■ What to produce ■
Copy the data below. Keep every line exactly as it is.

[Saved data entries]
____

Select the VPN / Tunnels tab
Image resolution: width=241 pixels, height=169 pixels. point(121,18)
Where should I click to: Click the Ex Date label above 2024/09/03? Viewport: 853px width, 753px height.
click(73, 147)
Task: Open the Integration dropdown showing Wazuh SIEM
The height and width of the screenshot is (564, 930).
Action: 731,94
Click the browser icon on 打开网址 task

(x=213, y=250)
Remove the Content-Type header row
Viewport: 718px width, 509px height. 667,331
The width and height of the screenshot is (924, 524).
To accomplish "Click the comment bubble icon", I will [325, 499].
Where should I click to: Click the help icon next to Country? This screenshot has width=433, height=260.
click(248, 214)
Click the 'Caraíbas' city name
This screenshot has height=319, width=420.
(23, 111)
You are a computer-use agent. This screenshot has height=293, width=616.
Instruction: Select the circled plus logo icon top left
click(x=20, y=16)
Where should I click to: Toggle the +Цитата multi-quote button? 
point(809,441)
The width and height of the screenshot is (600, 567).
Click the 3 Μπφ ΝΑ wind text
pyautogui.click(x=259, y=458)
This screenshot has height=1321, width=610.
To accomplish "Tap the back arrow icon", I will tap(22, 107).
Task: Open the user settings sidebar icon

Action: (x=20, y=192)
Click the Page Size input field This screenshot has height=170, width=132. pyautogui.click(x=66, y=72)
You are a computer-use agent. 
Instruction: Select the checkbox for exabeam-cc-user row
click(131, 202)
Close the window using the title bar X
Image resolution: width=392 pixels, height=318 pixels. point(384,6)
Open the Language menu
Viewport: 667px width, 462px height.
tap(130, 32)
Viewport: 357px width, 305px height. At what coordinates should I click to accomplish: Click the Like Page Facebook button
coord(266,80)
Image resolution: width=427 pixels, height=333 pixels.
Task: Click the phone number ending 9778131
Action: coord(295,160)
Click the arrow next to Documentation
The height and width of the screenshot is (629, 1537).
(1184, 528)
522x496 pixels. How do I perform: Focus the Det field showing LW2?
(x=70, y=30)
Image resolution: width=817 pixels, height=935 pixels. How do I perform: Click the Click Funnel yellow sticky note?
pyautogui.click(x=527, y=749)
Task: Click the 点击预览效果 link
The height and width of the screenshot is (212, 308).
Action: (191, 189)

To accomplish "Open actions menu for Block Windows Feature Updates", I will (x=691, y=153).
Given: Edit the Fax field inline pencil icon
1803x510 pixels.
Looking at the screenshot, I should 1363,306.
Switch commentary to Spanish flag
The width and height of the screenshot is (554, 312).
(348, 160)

____

■ Response to the exercise ■
Select the VPN / Tunnels tab
Image resolution: width=241 pixels, height=169 pixels. point(121,18)
Where should I click to: Click the Ex Date label above 2024/09/03? Viewport: 853px width, 753px height.
click(73, 147)
Task: Open the Integration dropdown showing Wazuh SIEM
The height and width of the screenshot is (564, 930).
Action: 731,94
Click the browser icon on 打开网址 task

(x=213, y=250)
Remove the Content-Type header row
Viewport: 718px width, 509px height. 667,331
The width and height of the screenshot is (924, 524).
To accomplish "Click the comment bubble icon", I will [325, 499].
Where should I click to: Click the help icon next to Country? This screenshot has width=433, height=260.
click(248, 214)
Click the 'Caraíbas' city name
This screenshot has height=319, width=420.
(23, 111)
You are a computer-use agent. This screenshot has height=293, width=616.
Instruction: Select the circled plus logo icon top left
click(x=20, y=16)
Where should I click to: Toggle the +Цитата multi-quote button? 
point(809,441)
The width and height of the screenshot is (600, 567).
Click the 3 Μπφ ΝΑ wind text
pyautogui.click(x=259, y=458)
This screenshot has height=1321, width=610.
To accomplish "Tap the back arrow icon", I will tap(22, 107).
Task: Open the user settings sidebar icon

Action: (x=20, y=192)
Click the Page Size input field This screenshot has height=170, width=132. pyautogui.click(x=66, y=72)
You are a computer-use agent. 
Instruction: Select the checkbox for exabeam-cc-user row
click(131, 202)
Close the window using the title bar X
Image resolution: width=392 pixels, height=318 pixels. point(384,6)
Open the Language menu
Viewport: 667px width, 462px height.
tap(130, 32)
Viewport: 357px width, 305px height. At what coordinates should I click to accomplish: Click the Like Page Facebook button
coord(266,80)
Image resolution: width=427 pixels, height=333 pixels.
Task: Click the phone number ending 9778131
Action: coord(295,160)
Click the arrow next to Documentation
The height and width of the screenshot is (629, 1537).
(1184, 528)
522x496 pixels. How do I perform: Focus the Det field showing LW2?
(x=70, y=30)
Image resolution: width=817 pixels, height=935 pixels. How do I perform: Click the Click Funnel yellow sticky note?
pyautogui.click(x=527, y=749)
Task: Click the 点击预览效果 link
The height and width of the screenshot is (212, 308).
Action: (191, 189)

To accomplish "Open actions menu for Block Windows Feature Updates", I will (x=691, y=153).
Given: Edit the Fax field inline pencil icon
1803x510 pixels.
Looking at the screenshot, I should 1363,306.
Switch commentary to Spanish flag
The width and height of the screenshot is (554, 312).
(348, 160)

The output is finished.